Think of it this way ...

Unrealistic demands of Unions ... and unrealistic health care Costs ...

You can think all you want in terms of how you think things "Ought to be"

But always realize ... reality and the bottom line on the ledger sheet don't care a lick ...

They just keep on dealing in "IS's"


----------



## Militant_Tiger (Feb 23, 2004)

No. When did you adopt the policy of cutting and running?


----------



## Gun Owner (Sep 9, 2005)

Why move when the economy takes a dive, the govt has lots of free money to give away.


----------



## DecoyDummy (May 25, 2005)

MT ... that's not cutting and running ...

It's my life long grip on the notion that

"If something isn't working ... I stop doing it"


----------



## Militant_Tiger (Feb 23, 2004)

DecoyDummy said:


> MT ... that's not cutting and running ...
> 
> it's a life long grip on the notion that
> 
> "I something isn't working ... I stop doing it"
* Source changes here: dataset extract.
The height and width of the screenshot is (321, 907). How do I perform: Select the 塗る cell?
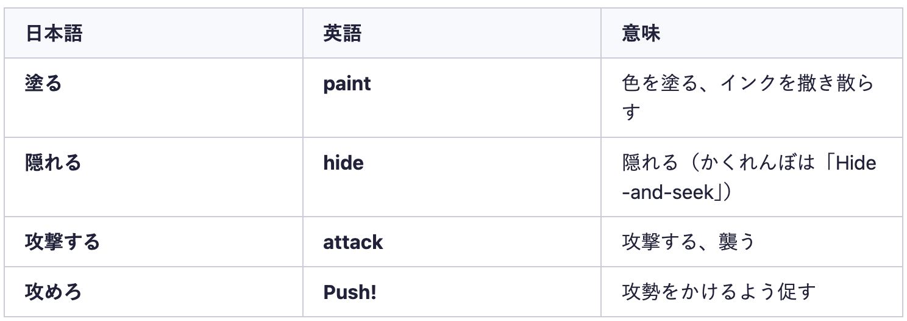[43, 83]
I couldn't agree more, which is why I advocate getting out of Iraq as soon as possible.


----------



## Gun Owner (Sep 9, 2005)

Boy, when MT doesnt like the road being traveled she sure doesnt hesitate to take the nearest exit.


----------



## DecoyDummy (May 25, 2005)

as usual ... you don't pay attenton ... things are doing fairly well in Iraq ... you must try harder to keep up ...rather than look for opprtunities to change the subject ... that's Cutting and Running


----------



## atec (Jan 29, 2006)

Aaahhem . About the jobs . Did you ever consider that this is the great picking season on the West coast and FL/TX. You know , those big fat strawberries , and such . When you think about more employed you should maybe think - Guest Workers .


----------



## Alaskan Brown Bear Killer (Feb 22, 2005)

atec said:


> Aaahhem . About the jobs . Did you ever consider that this is the great picking season on the West coast and FL/TX. You know , those big fat strawberries , and such . When you think about more employed you should maybe think - Guest Workers .


I remember when I was a kid growing up in PA, as kid, we picked strawberrys, tomatoes and bailed hay, milked cows and all the field work, of course we didn't make a lot of money but it did teach good work ethics, now alot of the kids want to sit on their buts and play on the computers and watch TV. I'm glad my dad wouldn't give me money and told me to earn it.
How does a 14-17 year old today contribute to the problem? They wont do anything much less hard labor, so your right we need people that are willing to do hard work for cheap, guess who?

YOUR RIGHT!

PS: I don't want to start a wizzing contest: I'm not saying all 14-17 year old's are worthless just alot of them have no responsibilities and won't even take out the trash after the parents work all day. There are some out their that have been taught well by their parents.


----------



## Gohon (Feb 14, 2005)

> I couldn't agree more, which is why I advocate getting out of Iraq as soon as possible.


Can't you ever leave a thread on topic without trying to throw it off course with your simply minded crap.


----------



## Goose Huntin' Machine (May 8, 2005)

atec said:


> Aaahhem . About the jobs . Did you ever consider that this is the great picking season on the West coast and FL/TX. You know , those big fat strawberries , and such . When you think about more employed you should maybe think - Guest Workers .


Aaahem....about that "great west coast picking season..."

California has had record rainfall. I saw pictures of strawberry fields absolutely flooded...like underwater. Asparagus here was disced under. Apricots are not going to really happen this year. Cherries are below 50% production this year. Lettuce is way below production as most produce is. Rice fields are so wet they can't be worked.

Farmers don't hire pickers to sit around and do nothing. Here in California I can say we have NOT made a substantial impact with the unemployment rate.

Jeff Given


----------



## Gun Owner (Sep 9, 2005)

In the immortal words of Queen....

"Another one bites the dust"


----------